Im Bereich südöstlich des Hauses Nr. 27 befindet sich das Objekt Parkstraße Nr. 23. Es ist dies die Arbeitsstätte der Bw zum Tatzeitpunkt. Vor diesem Objekt befinden sich ebenfalls einige befestigte Parkplätze, die von den Mitarbeitern des benützt werden können. Die östlich gelegene Ausfahrt bietet die Möglichkeit nach rechts in die Parkstraße abzubiegen, ohne das erwähnte Fahrverbot zu verletzen. Etwa 15 m von dieser Ausfahrt nach einem Schutzweg in Verlängerung des Pioniersteges befand sich zum Tatzeitpunkt ebenfalls ein Blumentrog in derselben Art wie derjenige beim Verkehrszeichen "Einfahrt verboten" am südlichen Straßenrand der Parkstraße. Dieser Blumentrog wurde vermeintlich vor ca. einem halben Jahr entfernt.

AUFGABE 1 => Gib in der Auflistung die Zeilen ab der Zeile mit „Click the 'Купить сейчас' button“ bis einschließlich der Zeile mit „point(275,751)“ noch einmal wieder und setze dabei überall „Bildschirmfoto“ statt „screenshot“ ein. Lass die Bilder weg.

Daten zum Auffinden von Wörtern und Elementen:
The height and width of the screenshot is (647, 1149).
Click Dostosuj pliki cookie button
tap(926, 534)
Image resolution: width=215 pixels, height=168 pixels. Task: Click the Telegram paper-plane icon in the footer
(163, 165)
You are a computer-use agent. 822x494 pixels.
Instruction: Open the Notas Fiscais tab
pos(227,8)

--

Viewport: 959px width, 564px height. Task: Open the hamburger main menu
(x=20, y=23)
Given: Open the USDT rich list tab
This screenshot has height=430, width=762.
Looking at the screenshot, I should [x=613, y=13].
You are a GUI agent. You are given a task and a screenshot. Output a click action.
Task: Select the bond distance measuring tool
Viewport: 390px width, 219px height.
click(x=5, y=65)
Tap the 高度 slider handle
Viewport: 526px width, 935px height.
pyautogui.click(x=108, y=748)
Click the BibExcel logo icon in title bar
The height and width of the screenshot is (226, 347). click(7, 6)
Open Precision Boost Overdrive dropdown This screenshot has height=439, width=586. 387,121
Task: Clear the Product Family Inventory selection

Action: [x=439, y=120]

---

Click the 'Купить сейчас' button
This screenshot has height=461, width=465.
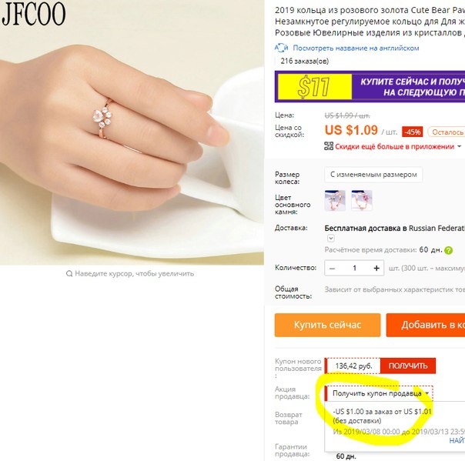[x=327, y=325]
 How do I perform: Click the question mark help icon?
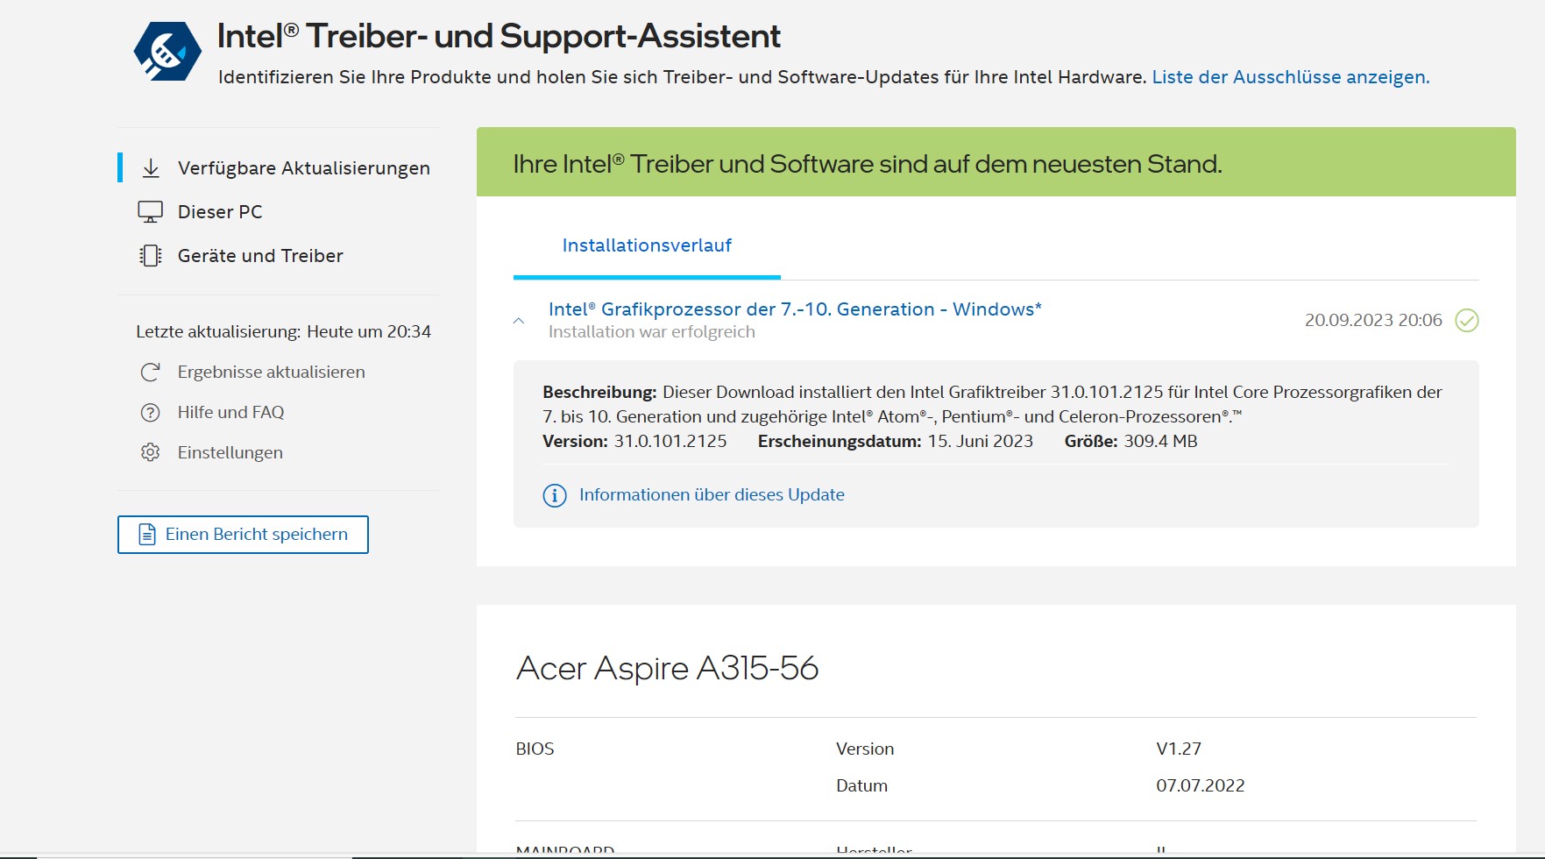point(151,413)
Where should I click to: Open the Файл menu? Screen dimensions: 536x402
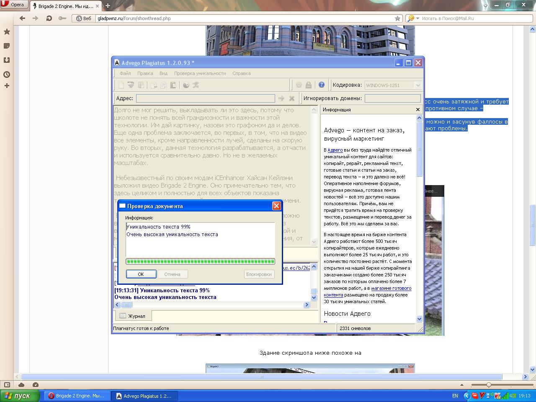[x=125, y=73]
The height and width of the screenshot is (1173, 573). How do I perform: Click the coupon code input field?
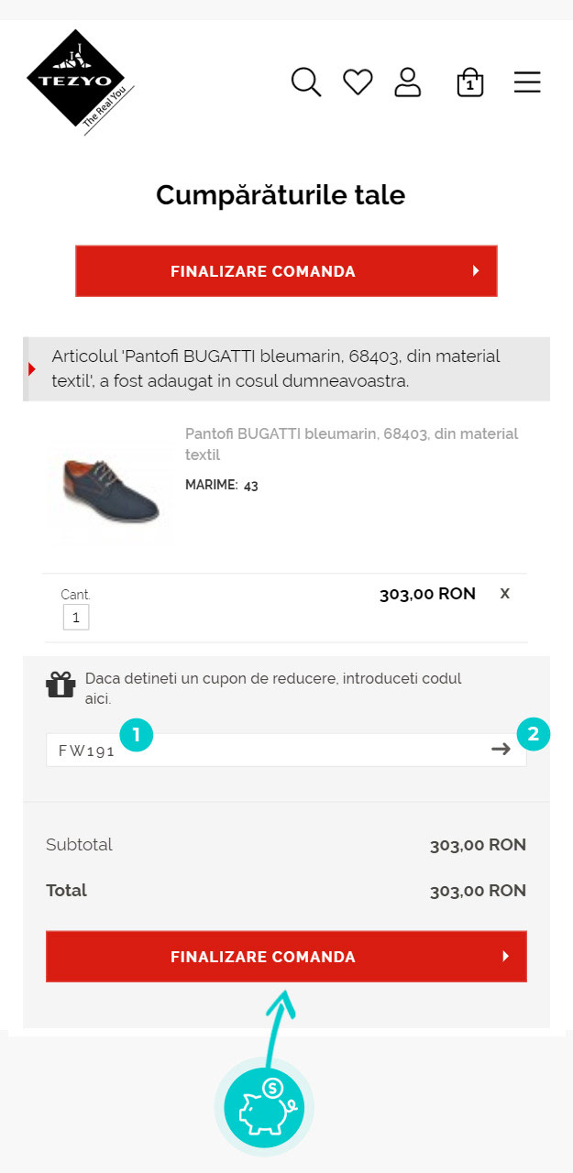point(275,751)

AUFGABE 2 => Was wurde laut dem Ausgangstext über die Parkstraße vermutlich vor etwa einem halben Jahr entfernt?

AUSGABE 1 =>
Click the 'Купить сейчас' button
This Bildschirmfoto has height=461, width=465.
[x=327, y=325]
 How do I perform: Click the question mark help icon?
point(151,413)
Where should I click to: Open the Файл menu? Screen dimensions: 536x402
[x=125, y=73]
The height and width of the Bildschirmfoto is (1173, 573). How do I perform: Click the coupon code input field?
point(275,751)

AUSGABE 2 => Der Blumentrog, der etwa 15 m von der östlich gelegenen Ausfahrt nach einem Schutzweg in Verlängerung des Pioniersteges stand.